Economists at Pantheon Macroeconomics suggest that looking ahead, the rise in container transportation prices may affect this category.
"Transportation costs have a lagging impact on CPI - at least six months," wrote Samuel Tombs and Oliver Allen. "Therefore, in the coming months, the impact of the nearly doubled container freight rates earlier this year may seep into the prices of core CPI commodities."
PCE effects
The increase in used car prices is bad news for consumers, especially in the face of persistently high car insurance prices. However, this will not have a significant impact on the inflation indicators favored by the Federal Reserve, such as the Personal Consumption Expenditures Price Index. The index has been approaching the Fed's 2% target.

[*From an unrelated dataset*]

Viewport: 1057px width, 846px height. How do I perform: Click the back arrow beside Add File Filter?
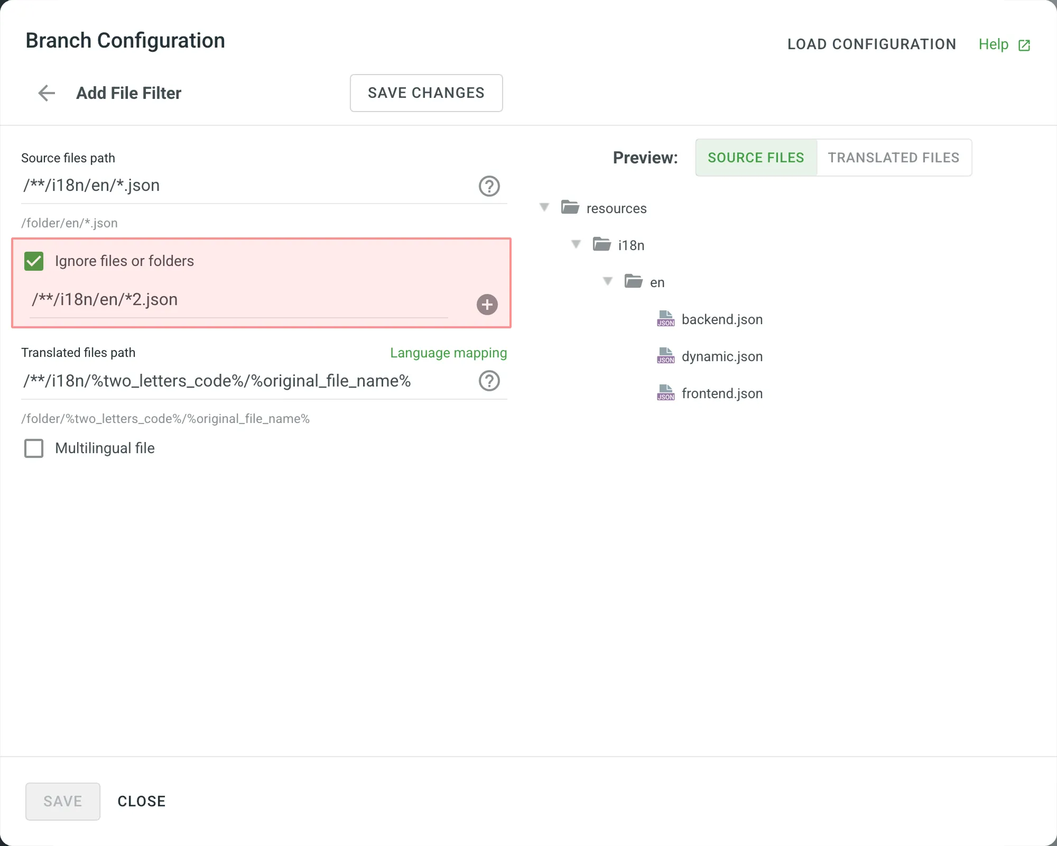47,93
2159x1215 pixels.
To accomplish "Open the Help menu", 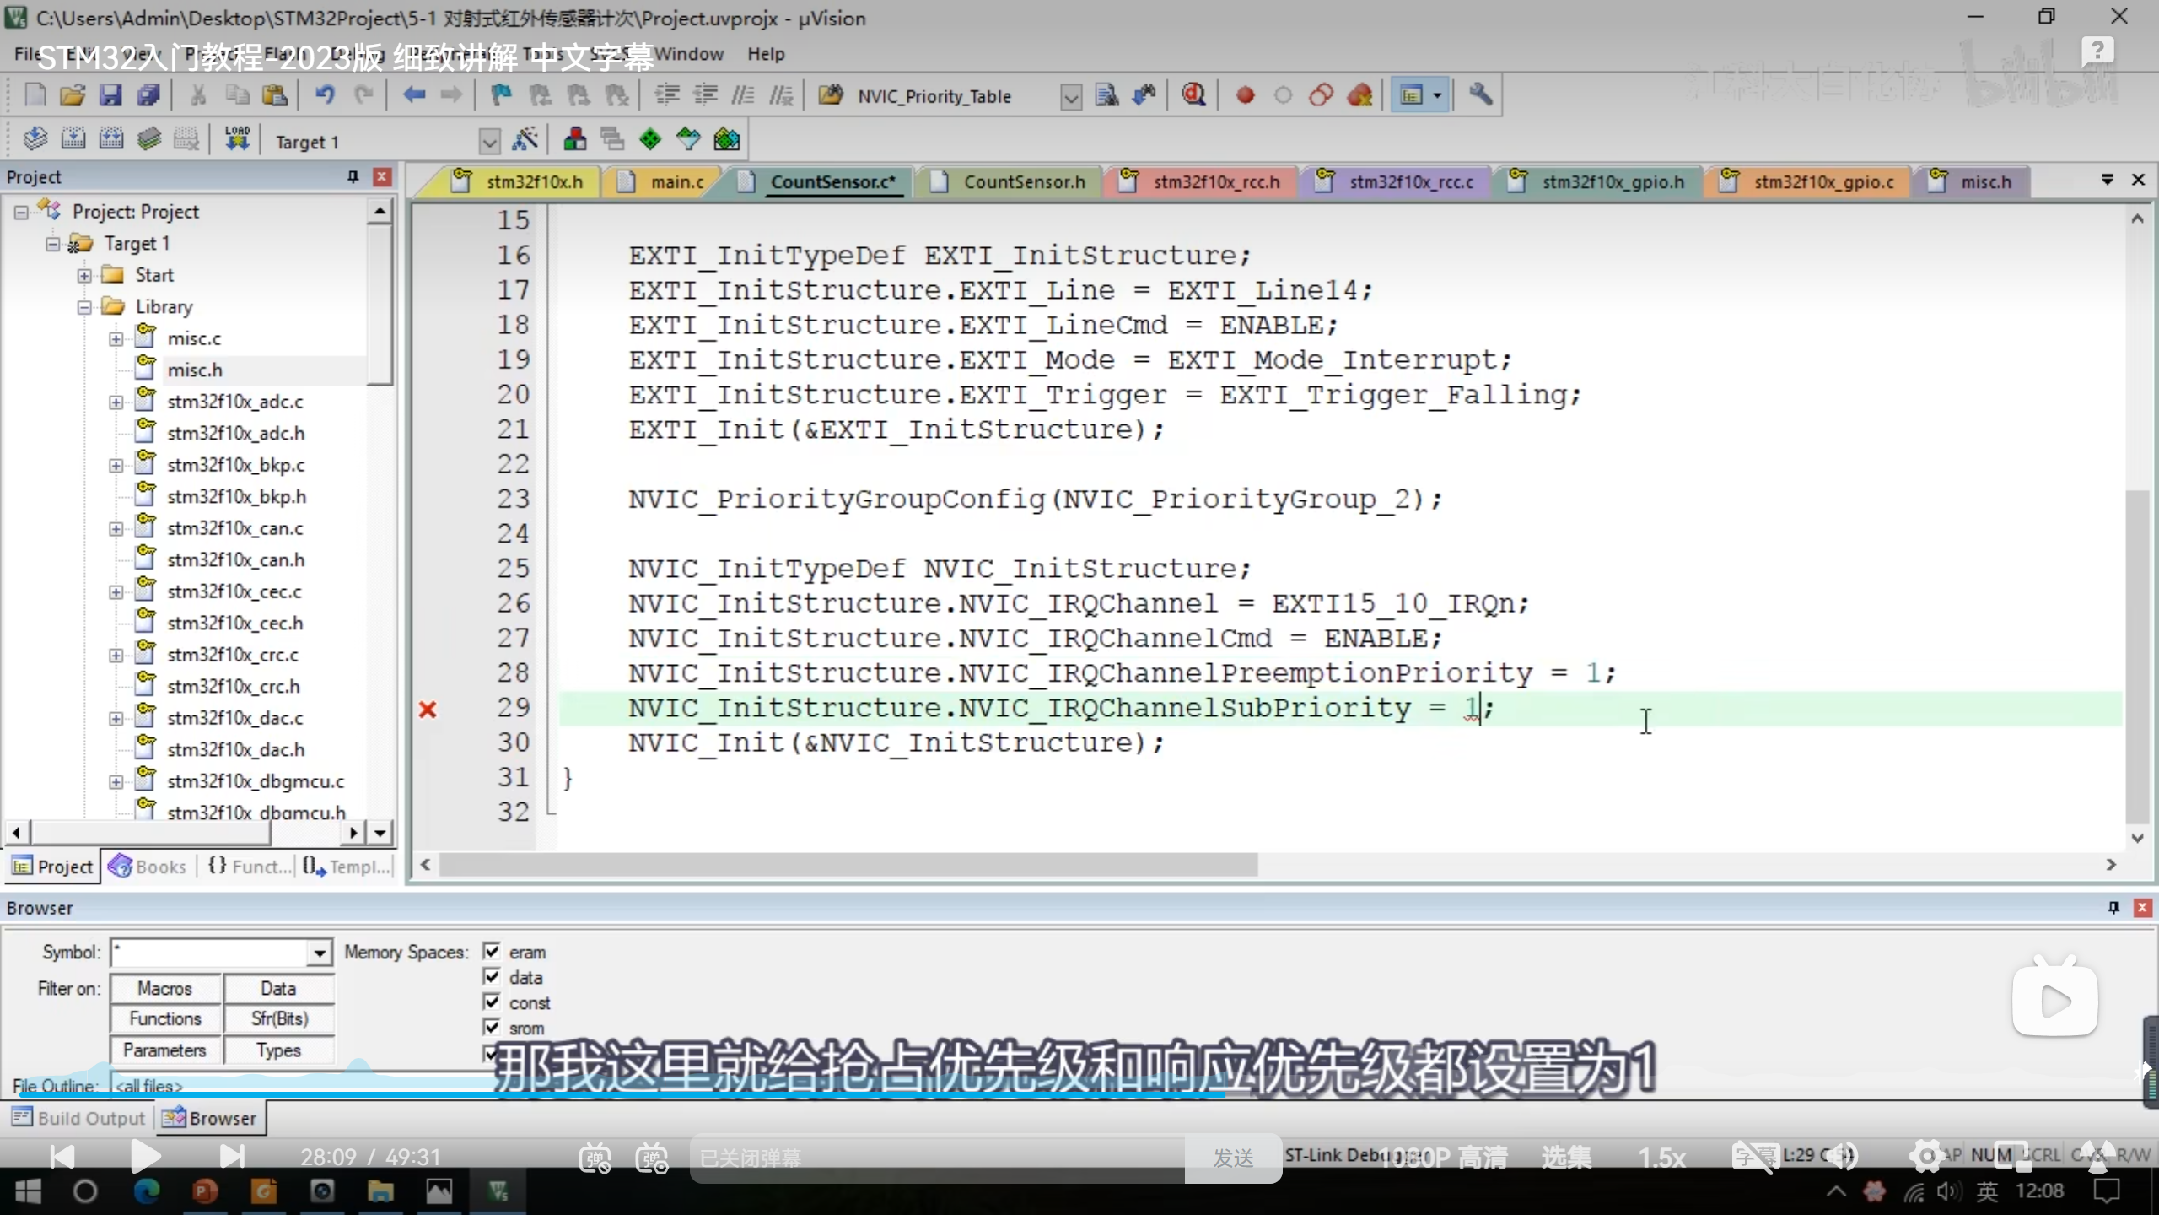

"Used cars have a relatively low weight in core PCE, so their accelerated rise has a small impact on PCE," wrote Morgan Stanley economists Diego Anzoategui and others last week. "Used cars account for about 2% in the CPI basket and 1.2% in the PCE basket."
Strong wages
Economists point out another upside inflation risk from wages, which are the primary engine driving consumer spending. Real wages in August saw the largest year-on-year increase in a year. There may be further pressure ahead after nearly 50,000 dockworkers negotiated significantly higher wages and with 33,000 Boeing employees currently on strike seeking negotiations for a wage agreement.
Citigroup economists Veronica Clark and Andrew Hollenhorst wrote in a report on Tuesday that the continued strength in wage levels will pose a significant upward risk to inflation, especially in areas such as medical care services.